# What you will do
Could you print every one of the records below verbatim, with each line left unchanged?

--- BEGIN Supplied information ---

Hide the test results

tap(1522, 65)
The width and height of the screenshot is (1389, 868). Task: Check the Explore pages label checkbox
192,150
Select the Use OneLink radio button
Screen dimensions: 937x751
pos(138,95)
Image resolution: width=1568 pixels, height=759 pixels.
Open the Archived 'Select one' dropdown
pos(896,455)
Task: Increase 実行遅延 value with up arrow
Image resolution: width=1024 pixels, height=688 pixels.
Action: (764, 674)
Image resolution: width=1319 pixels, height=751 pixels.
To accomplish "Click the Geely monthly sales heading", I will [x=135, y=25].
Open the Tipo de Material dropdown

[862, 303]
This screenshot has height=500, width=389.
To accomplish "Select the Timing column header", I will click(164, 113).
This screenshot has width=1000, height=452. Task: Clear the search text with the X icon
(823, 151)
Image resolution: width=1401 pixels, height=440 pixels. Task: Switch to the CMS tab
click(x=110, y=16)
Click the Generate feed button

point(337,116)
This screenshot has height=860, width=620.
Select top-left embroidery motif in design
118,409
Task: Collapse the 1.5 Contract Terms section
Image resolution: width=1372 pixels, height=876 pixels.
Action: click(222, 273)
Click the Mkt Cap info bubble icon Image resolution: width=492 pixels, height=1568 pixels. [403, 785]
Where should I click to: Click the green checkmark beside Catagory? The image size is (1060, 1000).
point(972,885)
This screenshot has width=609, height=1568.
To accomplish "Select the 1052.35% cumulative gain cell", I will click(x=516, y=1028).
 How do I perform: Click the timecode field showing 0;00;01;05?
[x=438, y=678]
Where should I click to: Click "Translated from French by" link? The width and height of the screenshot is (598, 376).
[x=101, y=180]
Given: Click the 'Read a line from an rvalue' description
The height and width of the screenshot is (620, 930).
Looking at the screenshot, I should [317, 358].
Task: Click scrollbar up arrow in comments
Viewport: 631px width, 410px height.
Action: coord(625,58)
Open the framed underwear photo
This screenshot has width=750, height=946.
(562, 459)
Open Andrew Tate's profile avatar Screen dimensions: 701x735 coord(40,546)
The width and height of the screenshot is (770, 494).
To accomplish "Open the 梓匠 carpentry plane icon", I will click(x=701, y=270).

--- END Supplied information ---

# Expected output
Hide the test results

tap(1522, 65)
The width and height of the screenshot is (1389, 868). Task: Check the Explore pages label checkbox
192,150
Select the Use OneLink radio button
Screen dimensions: 937x751
pos(138,95)
Image resolution: width=1568 pixels, height=759 pixels.
Open the Archived 'Select one' dropdown
pos(896,455)
Task: Increase 実行遅延 value with up arrow
Image resolution: width=1024 pixels, height=688 pixels.
Action: (764, 674)
Image resolution: width=1319 pixels, height=751 pixels.
To accomplish "Click the Geely monthly sales heading", I will [x=135, y=25].
Open the Tipo de Material dropdown

[862, 303]
This screenshot has height=500, width=389.
To accomplish "Select the Timing column header", I will click(164, 113).
This screenshot has width=1000, height=452. Task: Clear the search text with the X icon
(823, 151)
Image resolution: width=1401 pixels, height=440 pixels. Task: Switch to the CMS tab
click(x=110, y=16)
Click the Generate feed button

point(337,116)
This screenshot has height=860, width=620.
Select top-left embroidery motif in design
118,409
Task: Collapse the 1.5 Contract Terms section
Image resolution: width=1372 pixels, height=876 pixels.
Action: click(222, 273)
Click the Mkt Cap info bubble icon Image resolution: width=492 pixels, height=1568 pixels. [403, 785]
Where should I click to: Click the green checkmark beside Catagory? The image size is (1060, 1000).
point(972,885)
This screenshot has width=609, height=1568.
To accomplish "Select the 1052.35% cumulative gain cell", I will click(x=516, y=1028).
 How do I perform: Click the timecode field showing 0;00;01;05?
[x=438, y=678]
Where should I click to: Click "Translated from French by" link? The width and height of the screenshot is (598, 376).
[x=101, y=180]
Given: Click the 'Read a line from an rvalue' description
The height and width of the screenshot is (620, 930).
Looking at the screenshot, I should [317, 358].
Task: Click scrollbar up arrow in comments
Viewport: 631px width, 410px height.
Action: coord(625,58)
Open the framed underwear photo
This screenshot has width=750, height=946.
(562, 459)
Open Andrew Tate's profile avatar Screen dimensions: 701x735 coord(40,546)
The width and height of the screenshot is (770, 494).
To accomplish "Open the 梓匠 carpentry plane icon", I will click(x=701, y=270).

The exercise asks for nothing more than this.